I seen all your links, I read every post, every add on fetlife. Every dream. For the first time in my life with you, I see who you really are, and what you really do. What you do to all of them. What you continue to do with them. Jesus Christ in heaven. Stay the fuck away from me. I still love you, I still forgive you. But now I see this was all a game, A game you have played for years, a game since Bryan. You never loved me, you never loved anyone. You never will.
The hardest thing I have come to understand is that in order to truly forgive, in order for my heart to finally find peace, and change anew from the inside out is to believe and accept that love and forgiveness are for the person my creator built into this world. The beautiful soul of a person not only has value, but deserves all of the love I can provide to it should I be chosen by my creator to do so.

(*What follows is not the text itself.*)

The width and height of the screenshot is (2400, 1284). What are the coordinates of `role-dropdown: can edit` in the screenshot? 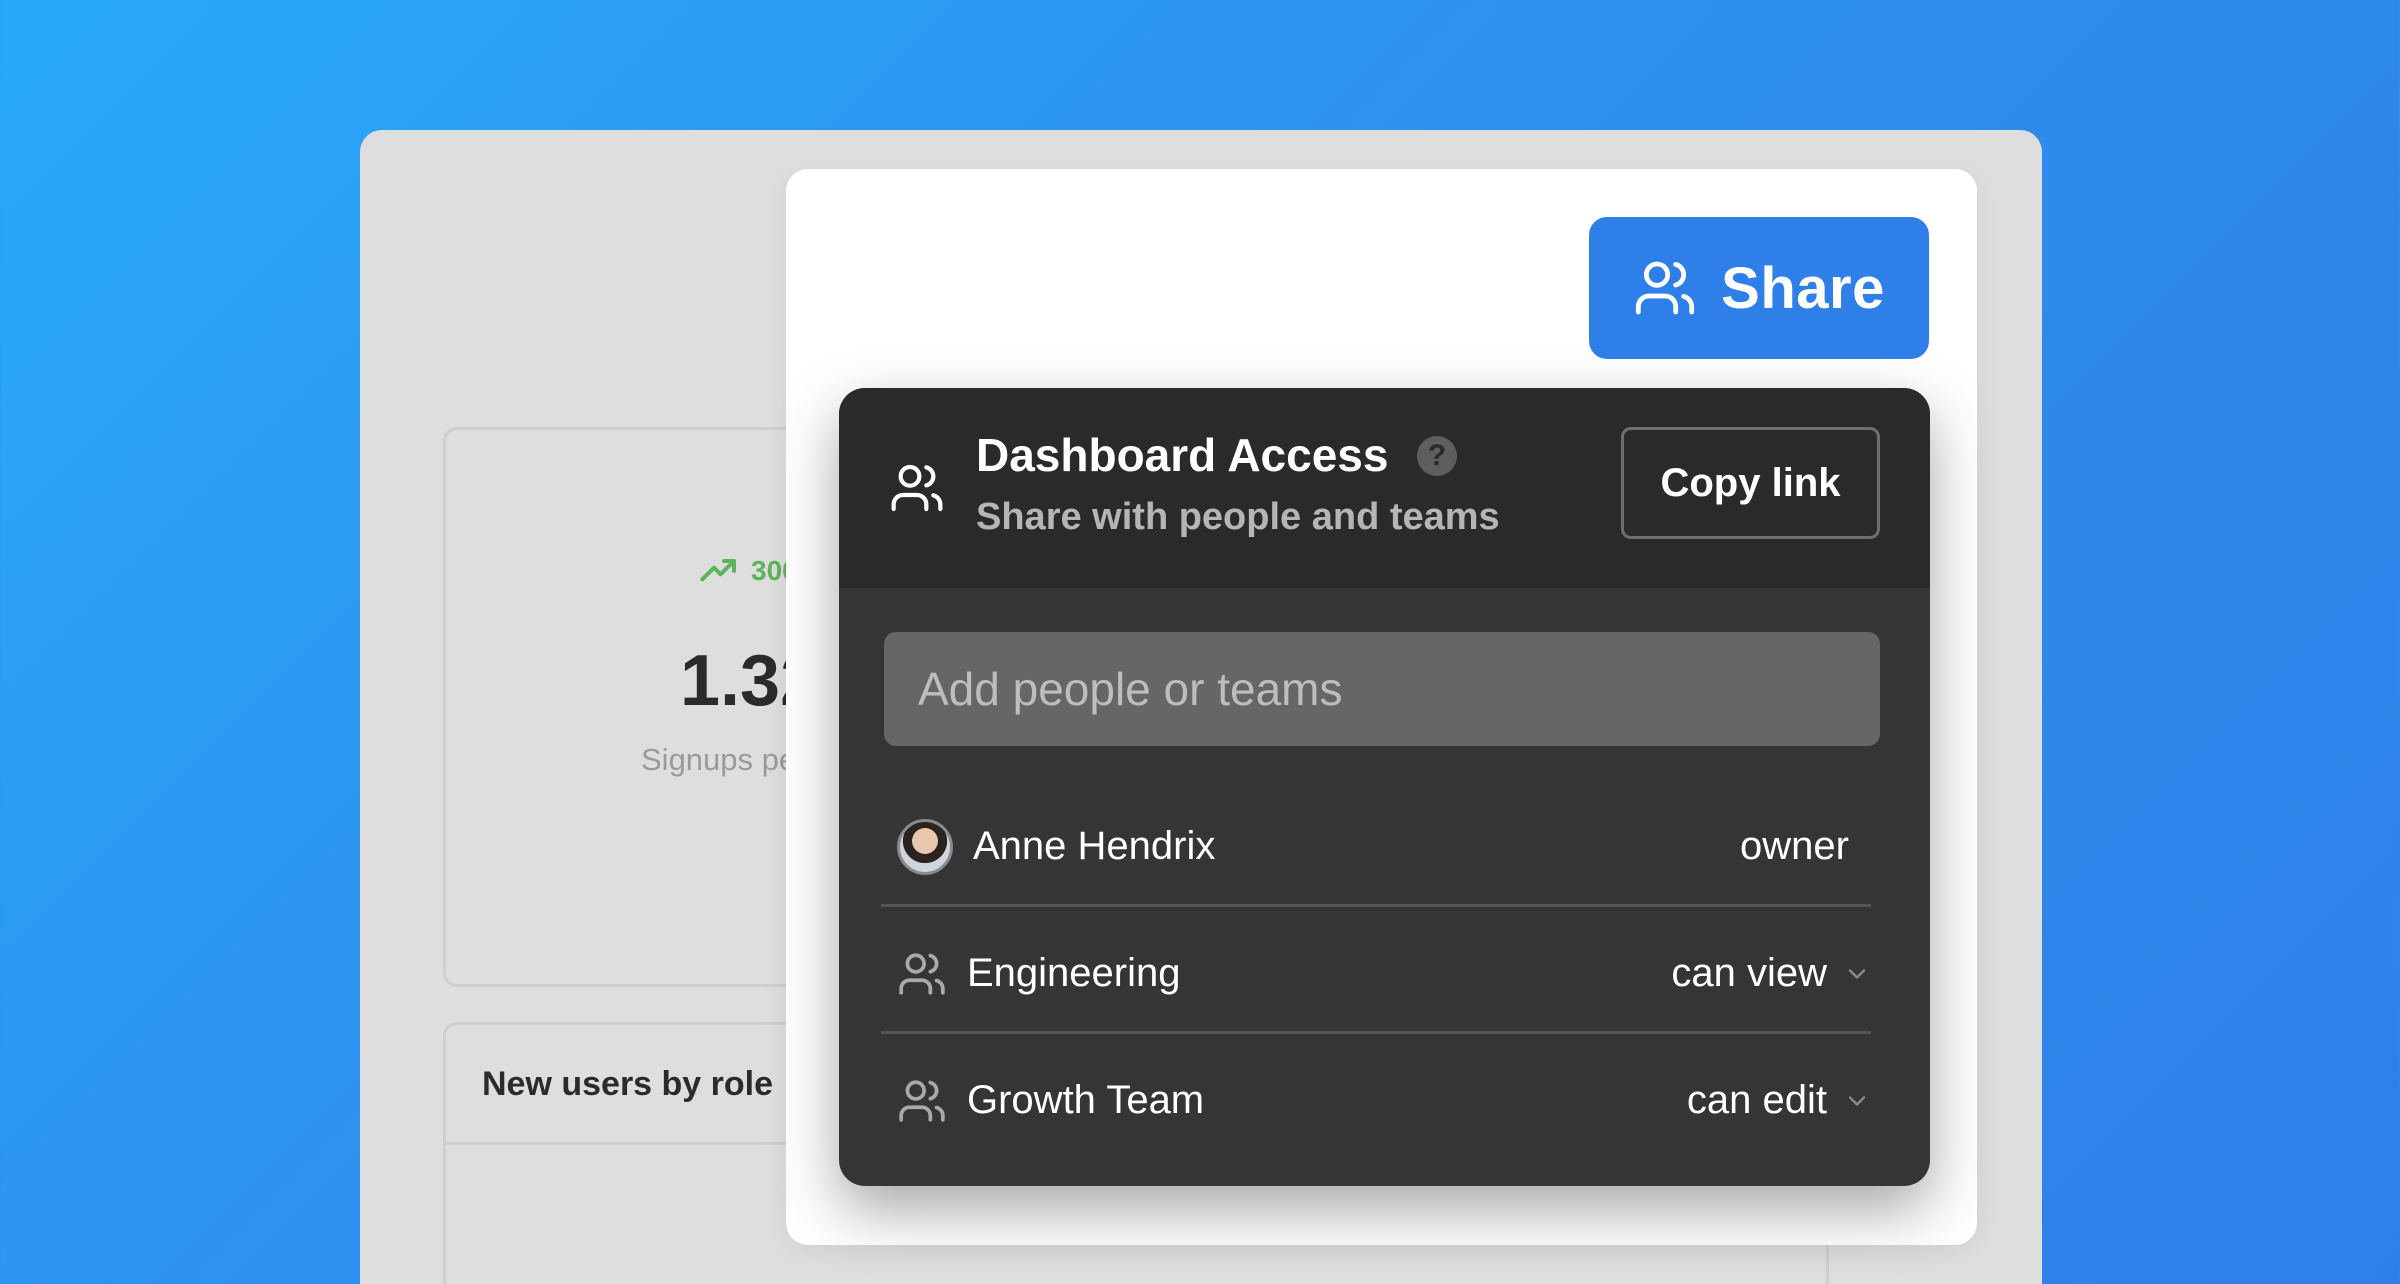 It's located at (1779, 1100).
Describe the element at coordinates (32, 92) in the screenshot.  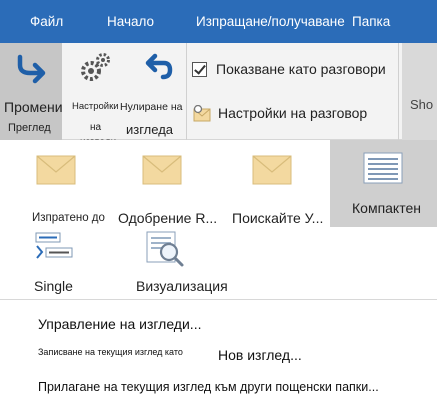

But, this soul, as the same of my soul, can become plagued, cursed. Attached to wrongdoing. Or as my creator chooses to call it, sin. In order for my soul to find
peace I must no longer be plagued by people of wrongdoing that take action against me in lies, deceit, and trickery. I must love and forgive the person, and I must reject and separate from the wrongdoing. I must reject it, and rebuke it in the name of my creator. For whatever I may lose, I have only good to gain for no matter what my creator decides is best for my future, that is what will be done. My will, will no longer be submitted to any person, but to my creator.
I will be a new creature, better than who I was for not only do I now commit to the actions, I believe the words and know now why I must follow through. I await further revelations on this journey.